Around 15 total storms are predicted this year, with eight of these becoming hurricanes; three of which will develop into major hurricanes. Meteorologists predict more impact on the U.S. coastline than last year.
As with most Atlantic hurricane seasons, the areas where storms are most likely to make landfall shift as the season progresses.
For example, the main risk area will move from the Gulf Coast to the East Coast, including the Florida peninsula.
"It looks like we're going to have some chances here on the East Coast, particularly the Carolinas down into the Southeast," said Paul Pastelok, expert senior meteorologist and hurricane forecaster. "Mid to late season, we're probably going to see more action on the Southeast coast and particularly Florida."
Another higher concern area during the middle to late part of the season along the East Coast is South Florida.
AccuWeather.com Expert Senior Meteorologist Dan Kottlowski said an area of high pressure over the Atlantic that helps to guide tropical storms may steer more storms to this area.
"[The high pressure] may weaken or actually reposition itself a little bit to the northeast as we get later in the season, which would allow more of a storm track closer to Florida and also up the East Coast," he said. "What we see is a clustering of storm impacts over the southeastern U.S., and that's the reason why we earmarked this as a concerned area."

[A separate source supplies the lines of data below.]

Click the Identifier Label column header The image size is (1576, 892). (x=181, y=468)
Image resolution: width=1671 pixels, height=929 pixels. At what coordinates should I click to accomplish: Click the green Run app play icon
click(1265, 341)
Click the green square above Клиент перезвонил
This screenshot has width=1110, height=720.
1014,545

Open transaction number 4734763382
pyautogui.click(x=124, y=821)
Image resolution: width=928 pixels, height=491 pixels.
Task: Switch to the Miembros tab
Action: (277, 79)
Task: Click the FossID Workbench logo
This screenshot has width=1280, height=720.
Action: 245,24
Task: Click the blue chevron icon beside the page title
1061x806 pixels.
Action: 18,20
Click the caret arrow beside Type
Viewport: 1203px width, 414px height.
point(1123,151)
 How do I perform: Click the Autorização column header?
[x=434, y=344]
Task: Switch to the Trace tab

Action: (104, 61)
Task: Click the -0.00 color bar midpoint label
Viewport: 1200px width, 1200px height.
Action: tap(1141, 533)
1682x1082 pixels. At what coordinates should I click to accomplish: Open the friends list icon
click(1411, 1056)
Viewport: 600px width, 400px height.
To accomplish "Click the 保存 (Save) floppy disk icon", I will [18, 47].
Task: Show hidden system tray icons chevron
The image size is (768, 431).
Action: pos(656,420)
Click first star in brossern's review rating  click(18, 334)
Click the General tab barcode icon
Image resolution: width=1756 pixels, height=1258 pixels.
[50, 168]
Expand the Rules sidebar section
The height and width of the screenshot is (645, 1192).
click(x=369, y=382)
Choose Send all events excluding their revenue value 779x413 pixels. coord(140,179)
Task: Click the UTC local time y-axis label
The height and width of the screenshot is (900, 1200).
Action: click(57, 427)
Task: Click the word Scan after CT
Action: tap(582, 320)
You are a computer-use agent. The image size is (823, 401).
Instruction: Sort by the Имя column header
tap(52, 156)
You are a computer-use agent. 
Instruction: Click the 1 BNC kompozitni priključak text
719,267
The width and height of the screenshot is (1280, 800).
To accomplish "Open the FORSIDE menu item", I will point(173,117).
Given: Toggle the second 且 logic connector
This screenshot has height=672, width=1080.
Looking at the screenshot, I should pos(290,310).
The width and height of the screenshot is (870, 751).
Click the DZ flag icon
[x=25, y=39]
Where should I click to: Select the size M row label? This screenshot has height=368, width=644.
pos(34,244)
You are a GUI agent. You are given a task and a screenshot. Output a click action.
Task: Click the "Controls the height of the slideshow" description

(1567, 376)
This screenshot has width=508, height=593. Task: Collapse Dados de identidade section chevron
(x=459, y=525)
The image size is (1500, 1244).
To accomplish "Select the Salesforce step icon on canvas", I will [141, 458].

As for the coastline from the Carolinas to southern New England, Kottlowski said there isn't much of a chance for a storm to hit this year.
"September and August, which bode higher chances for impact on the Northeast coast, we don't see the pattern setting up that would favor a large number of storms moving up the East Coast," he said. "We see more impact over the Southeast coast than anything else."
However, during a given year, early season storms can hit anywhere.
"In many of these years that we look at climatologically, you can have one or two early season tropical cyclones almost anywhere in the basin," Kottlowski said.
The East Coast from New England north to the Canadian Maritimes is also at risk for tropical activity as the season progresses and ocean temperatures increase, though Kottlowski said water temperatures are not as warm as they were last year. Warm ocean water helps tropical storms to develop.
"I think as we get later into the season ... those water temperatures will come up. We do have a chance at seeing an impact in the mid-Atlantic states to New England," Pastelok said.
Tropical storms had a minimal impact on the U.S. coastline last year, but northern New England and Canada were affected by Hurricane Earl and Hurricane Igor. Igor was retired as a tropical cyclone name in March.
Hurricane season officially begins June 1 and ends Nov. 30.